Julian Gravatt, assistant chief executive at the Association of Colleges, said: “Unfortunately, there’s ignorance about FE colleges in parts of Westminster, despite the brilliant work that they do.
“Although it's pleasing to hear that Vince Cable prevented even worse funding cuts being handed out to FE colleges in 2010, it does need to be recognised that funding for adult skills has fallen by 35 per cent since then.”
Lynne Sedgmore, director of the 157 Group of Colleges, said the claim was “quite extraordinary”.
“It suggests a deep-rooted misunderstanding among those shaping policy about the impact of the college sector,” she said.
“In addition to the 700,000 learners whose lives are improved just by 157 Group colleges in an average year, there is clearly little understanding of the many billions of pounds contributed by colleges to economic growth through skills development and earning potential.
“Far from being 'something nobody would notice', colleges are critically important to both businesses and communities. The last four years have been financially tough, but colleges are succeeding in bringing private and social investment into the skills system."
David Harbourne, director of research and policy at the Edge Foundation, said the claim "almost beggars belief". "The harm to individuals and employers - to the whole economy in fact - would have been incalculable," he said.
"The most likely explanation is that officials wanted to prove that axing university tuition fees was unaffordable, both financially and politically."

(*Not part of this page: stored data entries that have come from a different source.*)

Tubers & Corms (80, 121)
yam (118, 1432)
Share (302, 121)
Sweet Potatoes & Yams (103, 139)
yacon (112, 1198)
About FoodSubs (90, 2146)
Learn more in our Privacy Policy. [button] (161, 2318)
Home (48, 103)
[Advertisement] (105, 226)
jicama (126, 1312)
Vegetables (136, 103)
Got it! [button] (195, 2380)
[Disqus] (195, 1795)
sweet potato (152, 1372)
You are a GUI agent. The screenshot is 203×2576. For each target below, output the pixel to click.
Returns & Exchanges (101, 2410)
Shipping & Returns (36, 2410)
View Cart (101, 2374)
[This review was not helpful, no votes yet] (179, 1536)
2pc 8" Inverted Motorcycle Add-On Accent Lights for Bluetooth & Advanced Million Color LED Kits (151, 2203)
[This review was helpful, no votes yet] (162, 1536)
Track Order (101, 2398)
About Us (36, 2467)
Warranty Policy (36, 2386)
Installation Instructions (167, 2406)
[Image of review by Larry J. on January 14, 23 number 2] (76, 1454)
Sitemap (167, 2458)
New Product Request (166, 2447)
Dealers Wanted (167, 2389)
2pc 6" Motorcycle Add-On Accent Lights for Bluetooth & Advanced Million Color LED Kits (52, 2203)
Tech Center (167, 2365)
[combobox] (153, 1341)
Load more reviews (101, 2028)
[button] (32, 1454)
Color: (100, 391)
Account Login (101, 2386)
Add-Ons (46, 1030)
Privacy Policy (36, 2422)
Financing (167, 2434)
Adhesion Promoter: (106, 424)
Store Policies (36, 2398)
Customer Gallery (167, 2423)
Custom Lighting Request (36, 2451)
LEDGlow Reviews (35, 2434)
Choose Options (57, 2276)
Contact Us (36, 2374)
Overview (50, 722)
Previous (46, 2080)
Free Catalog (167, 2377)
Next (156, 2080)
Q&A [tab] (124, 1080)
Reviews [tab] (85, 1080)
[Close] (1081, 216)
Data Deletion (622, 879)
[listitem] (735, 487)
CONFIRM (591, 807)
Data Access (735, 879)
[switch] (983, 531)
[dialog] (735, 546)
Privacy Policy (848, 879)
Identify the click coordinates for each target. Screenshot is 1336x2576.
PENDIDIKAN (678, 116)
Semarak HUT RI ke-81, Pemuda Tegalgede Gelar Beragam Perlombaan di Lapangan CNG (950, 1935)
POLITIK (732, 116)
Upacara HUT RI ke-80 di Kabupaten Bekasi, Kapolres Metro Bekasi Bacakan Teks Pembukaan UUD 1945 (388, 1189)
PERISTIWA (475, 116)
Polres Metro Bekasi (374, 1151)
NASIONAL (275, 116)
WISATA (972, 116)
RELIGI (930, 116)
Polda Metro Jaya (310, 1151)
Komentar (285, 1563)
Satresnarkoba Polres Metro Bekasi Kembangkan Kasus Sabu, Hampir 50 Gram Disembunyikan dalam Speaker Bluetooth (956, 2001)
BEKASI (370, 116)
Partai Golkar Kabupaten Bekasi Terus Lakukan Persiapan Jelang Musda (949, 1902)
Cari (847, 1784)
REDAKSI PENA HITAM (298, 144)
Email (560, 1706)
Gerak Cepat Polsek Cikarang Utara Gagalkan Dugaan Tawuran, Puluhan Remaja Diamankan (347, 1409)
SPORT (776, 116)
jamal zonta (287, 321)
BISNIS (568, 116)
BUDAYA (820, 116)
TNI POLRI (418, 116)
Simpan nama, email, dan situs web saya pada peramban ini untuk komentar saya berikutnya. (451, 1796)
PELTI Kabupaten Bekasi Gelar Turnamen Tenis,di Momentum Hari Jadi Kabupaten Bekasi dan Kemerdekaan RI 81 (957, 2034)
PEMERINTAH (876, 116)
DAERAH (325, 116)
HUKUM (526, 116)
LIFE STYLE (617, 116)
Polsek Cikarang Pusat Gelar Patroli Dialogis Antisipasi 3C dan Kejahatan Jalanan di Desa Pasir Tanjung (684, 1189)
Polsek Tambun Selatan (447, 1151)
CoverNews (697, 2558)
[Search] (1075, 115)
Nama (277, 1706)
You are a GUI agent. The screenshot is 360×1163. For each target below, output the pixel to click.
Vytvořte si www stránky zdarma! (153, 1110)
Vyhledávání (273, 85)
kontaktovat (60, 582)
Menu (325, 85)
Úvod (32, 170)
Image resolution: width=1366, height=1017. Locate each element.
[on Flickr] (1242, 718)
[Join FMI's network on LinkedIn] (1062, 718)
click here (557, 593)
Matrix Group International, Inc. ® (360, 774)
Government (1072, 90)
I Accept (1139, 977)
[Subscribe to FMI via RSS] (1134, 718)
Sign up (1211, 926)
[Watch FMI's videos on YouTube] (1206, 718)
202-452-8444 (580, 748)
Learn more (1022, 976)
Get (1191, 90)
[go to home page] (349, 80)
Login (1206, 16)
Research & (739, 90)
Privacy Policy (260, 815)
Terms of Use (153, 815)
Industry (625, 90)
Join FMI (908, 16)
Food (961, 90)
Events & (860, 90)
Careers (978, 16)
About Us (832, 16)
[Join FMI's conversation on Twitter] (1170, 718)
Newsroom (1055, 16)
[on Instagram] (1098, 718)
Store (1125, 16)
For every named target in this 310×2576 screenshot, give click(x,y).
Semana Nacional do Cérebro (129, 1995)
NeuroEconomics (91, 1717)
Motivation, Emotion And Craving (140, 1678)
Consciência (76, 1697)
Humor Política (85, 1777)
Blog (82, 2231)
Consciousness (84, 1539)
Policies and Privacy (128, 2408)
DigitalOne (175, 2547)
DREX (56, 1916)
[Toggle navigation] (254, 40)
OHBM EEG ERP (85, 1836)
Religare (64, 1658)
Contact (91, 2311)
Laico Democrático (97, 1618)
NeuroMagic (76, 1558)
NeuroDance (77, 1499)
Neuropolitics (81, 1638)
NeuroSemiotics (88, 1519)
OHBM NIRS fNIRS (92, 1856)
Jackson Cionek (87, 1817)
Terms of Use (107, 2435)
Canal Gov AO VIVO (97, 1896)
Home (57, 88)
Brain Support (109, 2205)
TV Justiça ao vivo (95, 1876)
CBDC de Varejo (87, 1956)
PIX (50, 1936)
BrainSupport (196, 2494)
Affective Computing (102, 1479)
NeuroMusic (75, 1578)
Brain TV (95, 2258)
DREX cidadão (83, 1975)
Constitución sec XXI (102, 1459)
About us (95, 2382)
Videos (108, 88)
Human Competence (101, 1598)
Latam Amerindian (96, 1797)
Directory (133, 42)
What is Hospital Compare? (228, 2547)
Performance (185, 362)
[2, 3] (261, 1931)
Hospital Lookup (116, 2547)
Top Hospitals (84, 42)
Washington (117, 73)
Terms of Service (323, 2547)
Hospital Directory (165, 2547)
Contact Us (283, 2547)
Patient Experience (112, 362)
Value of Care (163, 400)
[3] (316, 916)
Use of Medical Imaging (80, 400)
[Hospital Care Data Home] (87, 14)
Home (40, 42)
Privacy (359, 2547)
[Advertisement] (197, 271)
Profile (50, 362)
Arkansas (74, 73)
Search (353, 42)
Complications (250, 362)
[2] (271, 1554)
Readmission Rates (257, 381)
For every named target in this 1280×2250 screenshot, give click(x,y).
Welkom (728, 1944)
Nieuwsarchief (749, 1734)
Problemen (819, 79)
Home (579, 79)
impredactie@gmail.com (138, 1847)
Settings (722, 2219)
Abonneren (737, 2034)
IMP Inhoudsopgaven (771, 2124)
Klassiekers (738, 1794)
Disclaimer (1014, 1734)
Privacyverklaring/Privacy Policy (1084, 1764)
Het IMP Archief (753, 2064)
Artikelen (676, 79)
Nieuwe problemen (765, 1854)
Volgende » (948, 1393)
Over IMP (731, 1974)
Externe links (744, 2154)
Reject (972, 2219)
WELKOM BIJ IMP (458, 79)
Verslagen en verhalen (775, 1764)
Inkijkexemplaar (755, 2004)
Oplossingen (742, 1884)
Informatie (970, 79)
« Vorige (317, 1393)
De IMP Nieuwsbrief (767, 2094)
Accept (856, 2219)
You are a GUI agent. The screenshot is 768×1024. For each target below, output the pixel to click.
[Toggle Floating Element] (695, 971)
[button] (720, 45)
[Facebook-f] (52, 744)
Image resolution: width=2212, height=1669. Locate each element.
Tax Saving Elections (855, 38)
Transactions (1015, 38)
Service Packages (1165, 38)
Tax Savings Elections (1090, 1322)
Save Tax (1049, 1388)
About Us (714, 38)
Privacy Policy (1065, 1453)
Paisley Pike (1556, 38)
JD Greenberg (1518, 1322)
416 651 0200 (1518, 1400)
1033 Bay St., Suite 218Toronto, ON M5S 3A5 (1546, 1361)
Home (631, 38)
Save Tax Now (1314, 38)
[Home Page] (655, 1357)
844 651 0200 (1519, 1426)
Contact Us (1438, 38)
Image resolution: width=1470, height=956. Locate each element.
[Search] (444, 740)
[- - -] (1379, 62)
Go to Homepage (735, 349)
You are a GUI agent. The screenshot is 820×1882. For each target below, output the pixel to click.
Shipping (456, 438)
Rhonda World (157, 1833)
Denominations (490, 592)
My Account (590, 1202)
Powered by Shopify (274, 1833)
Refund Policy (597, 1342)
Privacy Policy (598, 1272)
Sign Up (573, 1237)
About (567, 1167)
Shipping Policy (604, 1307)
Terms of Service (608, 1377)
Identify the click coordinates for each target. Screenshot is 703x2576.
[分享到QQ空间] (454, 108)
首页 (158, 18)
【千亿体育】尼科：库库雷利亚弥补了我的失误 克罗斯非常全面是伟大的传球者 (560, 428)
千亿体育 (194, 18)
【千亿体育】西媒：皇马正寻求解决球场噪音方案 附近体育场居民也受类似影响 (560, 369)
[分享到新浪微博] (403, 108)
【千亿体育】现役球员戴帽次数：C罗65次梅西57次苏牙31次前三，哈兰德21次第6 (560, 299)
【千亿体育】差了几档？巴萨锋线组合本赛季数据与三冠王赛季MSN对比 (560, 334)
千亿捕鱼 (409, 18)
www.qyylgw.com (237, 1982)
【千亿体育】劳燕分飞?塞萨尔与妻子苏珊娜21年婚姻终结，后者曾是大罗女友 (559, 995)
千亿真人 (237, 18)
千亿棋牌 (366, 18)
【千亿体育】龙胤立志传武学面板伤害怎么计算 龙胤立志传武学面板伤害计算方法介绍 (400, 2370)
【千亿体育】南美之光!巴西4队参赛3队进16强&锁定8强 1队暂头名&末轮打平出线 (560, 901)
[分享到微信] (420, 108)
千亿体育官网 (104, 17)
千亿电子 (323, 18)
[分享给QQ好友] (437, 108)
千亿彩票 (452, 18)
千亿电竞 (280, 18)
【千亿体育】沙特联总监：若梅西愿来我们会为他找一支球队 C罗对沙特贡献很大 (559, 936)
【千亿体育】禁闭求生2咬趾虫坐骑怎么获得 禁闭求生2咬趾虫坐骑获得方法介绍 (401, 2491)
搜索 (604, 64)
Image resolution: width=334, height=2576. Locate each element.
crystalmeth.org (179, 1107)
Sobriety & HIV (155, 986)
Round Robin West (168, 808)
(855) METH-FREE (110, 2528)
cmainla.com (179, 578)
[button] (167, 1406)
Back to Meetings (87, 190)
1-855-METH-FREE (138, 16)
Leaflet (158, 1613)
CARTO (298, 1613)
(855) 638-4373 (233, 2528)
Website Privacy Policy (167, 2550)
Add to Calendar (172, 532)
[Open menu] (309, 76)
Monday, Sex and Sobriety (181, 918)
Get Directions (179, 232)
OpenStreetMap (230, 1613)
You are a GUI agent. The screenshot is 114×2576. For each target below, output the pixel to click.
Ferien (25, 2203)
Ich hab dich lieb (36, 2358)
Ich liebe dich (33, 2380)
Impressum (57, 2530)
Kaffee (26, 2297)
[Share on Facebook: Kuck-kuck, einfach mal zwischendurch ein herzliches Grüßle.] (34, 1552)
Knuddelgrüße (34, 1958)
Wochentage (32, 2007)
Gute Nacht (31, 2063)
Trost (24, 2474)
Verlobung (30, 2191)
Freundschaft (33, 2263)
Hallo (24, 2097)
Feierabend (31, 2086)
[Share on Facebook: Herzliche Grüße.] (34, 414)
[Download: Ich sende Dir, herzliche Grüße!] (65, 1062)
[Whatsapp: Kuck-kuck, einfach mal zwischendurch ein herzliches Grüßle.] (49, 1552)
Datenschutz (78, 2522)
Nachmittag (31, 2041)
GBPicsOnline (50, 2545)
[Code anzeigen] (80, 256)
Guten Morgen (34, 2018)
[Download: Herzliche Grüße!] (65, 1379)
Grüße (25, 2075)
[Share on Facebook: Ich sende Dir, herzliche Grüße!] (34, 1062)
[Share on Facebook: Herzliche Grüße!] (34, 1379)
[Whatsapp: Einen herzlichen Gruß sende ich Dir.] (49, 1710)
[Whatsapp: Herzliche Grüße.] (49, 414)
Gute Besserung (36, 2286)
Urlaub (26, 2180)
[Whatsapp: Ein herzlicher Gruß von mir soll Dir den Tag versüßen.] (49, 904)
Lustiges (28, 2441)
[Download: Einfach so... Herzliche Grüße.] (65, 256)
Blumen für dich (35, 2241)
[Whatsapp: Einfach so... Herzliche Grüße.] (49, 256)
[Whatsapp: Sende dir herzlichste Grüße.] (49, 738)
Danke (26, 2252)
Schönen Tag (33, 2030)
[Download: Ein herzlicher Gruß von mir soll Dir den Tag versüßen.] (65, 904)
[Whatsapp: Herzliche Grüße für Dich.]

A BIS spokesperson said: “In 2010, like all departments, we took a long hard look at all of our spending in order to achieve the level of cuts required.
“Despite the tough fiscal climate, we have retained our commitment to Further Education. The overall funding for Adult Further Education (FE) and Skills is £4.1 billion in 2014-15. In the past four years, as part of the overall funding, £1.7 billion in capital investment has been made available to FE colleges with funding set to continue.
“FE colleges play a key role in getting people the skills they need to get on, through apprenticeships, technical and vocational training and support with English and maths. This enables businesses to develop highly skilled workforces and supports economic growth.”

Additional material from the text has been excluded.